133 Ton Bawang Ilegal Diamankan

Mentan Amran mengungkapkan, barang bukti yang diamankan mencapai 6.172 karung bawang bombay dengan total berat sekitar 133,5 ton. Namun, ia menegaskan bahwa besarnya volume bukan satu-satunya ukuran bahaya dalam konteks pertanian.

“Bukan soal tonnya. Satu ton dengan seribu ton sama kalau bawa penyakit. Satu kilo dengan satu juta kilo sama.
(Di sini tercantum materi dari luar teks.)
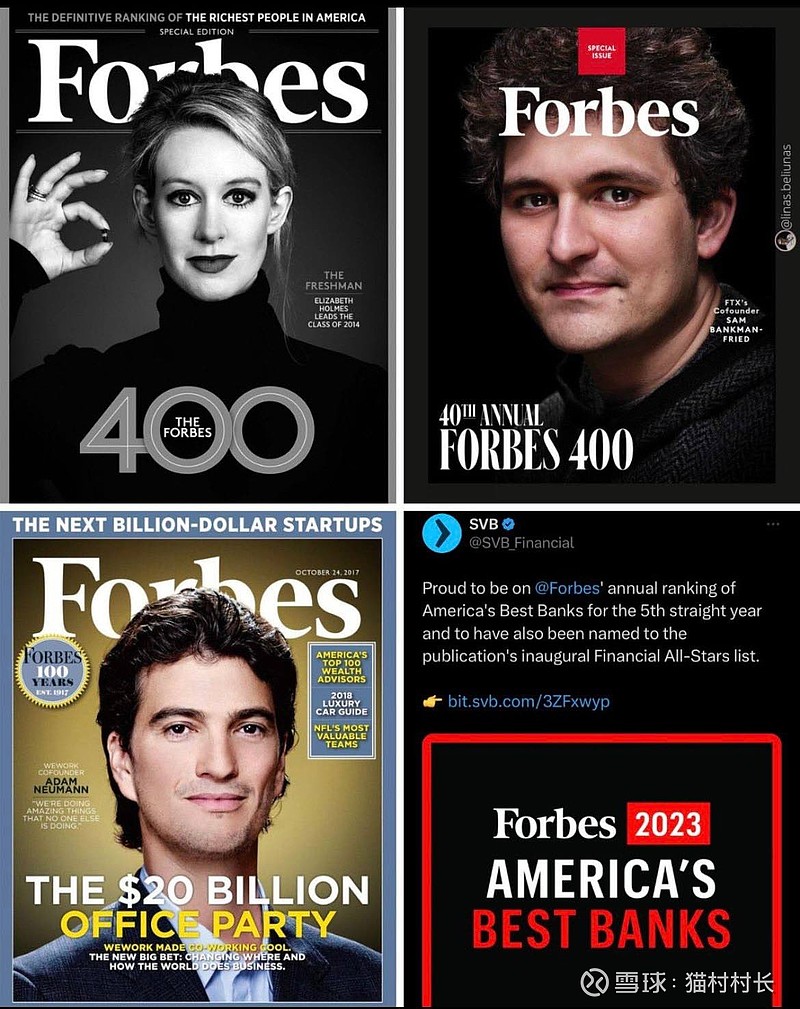Click the SVB profile avatar icon
Viewport: 800px width, 1009px height.
tap(442, 534)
Dampaknya besar, karena ini menyangkut psikologi dan semangat petani,” ujarnya.

Menurut Amran, praktik impor ilegal pangan merupakan ancaman serius terhadap keberlanjutan produksi nasional dan kesejahteraan petani. Ia menekankan bahwa Indonesia memiliki sekitar 160 juta petani serta 4–5 juta peternak yang tidak boleh dikorbankan demi kepentingan segelintir oknum.

“Masa mau korbankan 100 juta orang hanya karena 10 atau 20 orang? Ini tidak benar. Tidak boleh ada ampun,” katanya.
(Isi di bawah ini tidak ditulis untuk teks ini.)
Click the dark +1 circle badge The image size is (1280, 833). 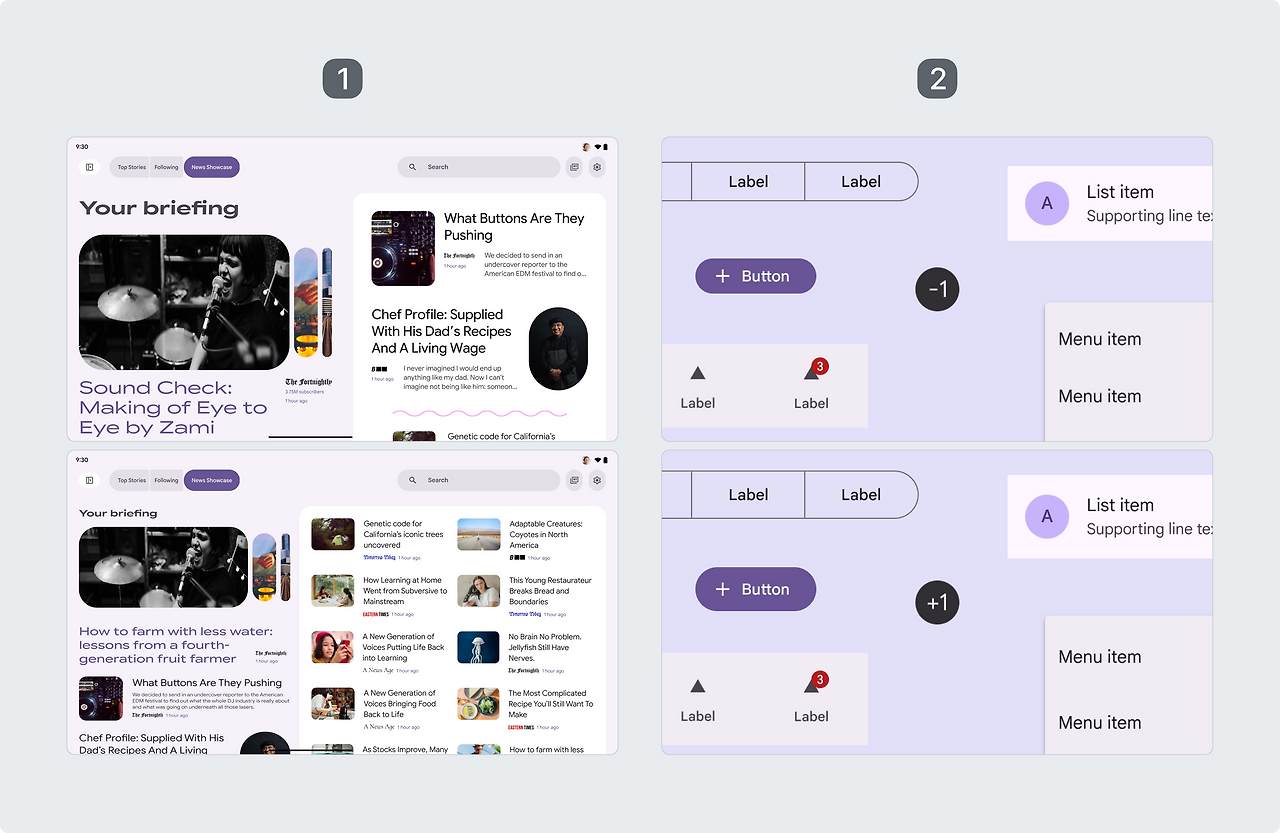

Ancaman Psikologis bagi Petani

Mentan Amran juga mengingatkan bahwa Indonesia saat ini telah mencapai swasembada beras dan tengah memperkuat produksi pangan strategis lainnya. Masuknya pangan ilegal, meski dalam jumlah kecil, dinilai dapat menimbulkan dampak psikologis besar bagi petani.

“Kalau petani tahu ada impor beras satu ton saja, dampaknya ke 29 juta petani beras dan keluarganya bisa 115 juta orang. Petani bisa berhenti, lalu impor lagi. Ini yang harus dijaga ketat,” tegasnya.

Ia menambahkan, pengawasan ketat tidak hanya berlaku untuk komoditas bawang, tetapi juga untuk beras, gula, serta komoditas pangan strategis lainnya. Mentan Amran mengaku telah menerima banyak laporan terkait penyelundupan pangan, pupuk ilegal, hingga mesin pertanian.

“Ini semua akan kita bongkar. Coba saja satu sampai dua minggu ke depan, kita bongkar semua,” ujarnya dengan nada serius.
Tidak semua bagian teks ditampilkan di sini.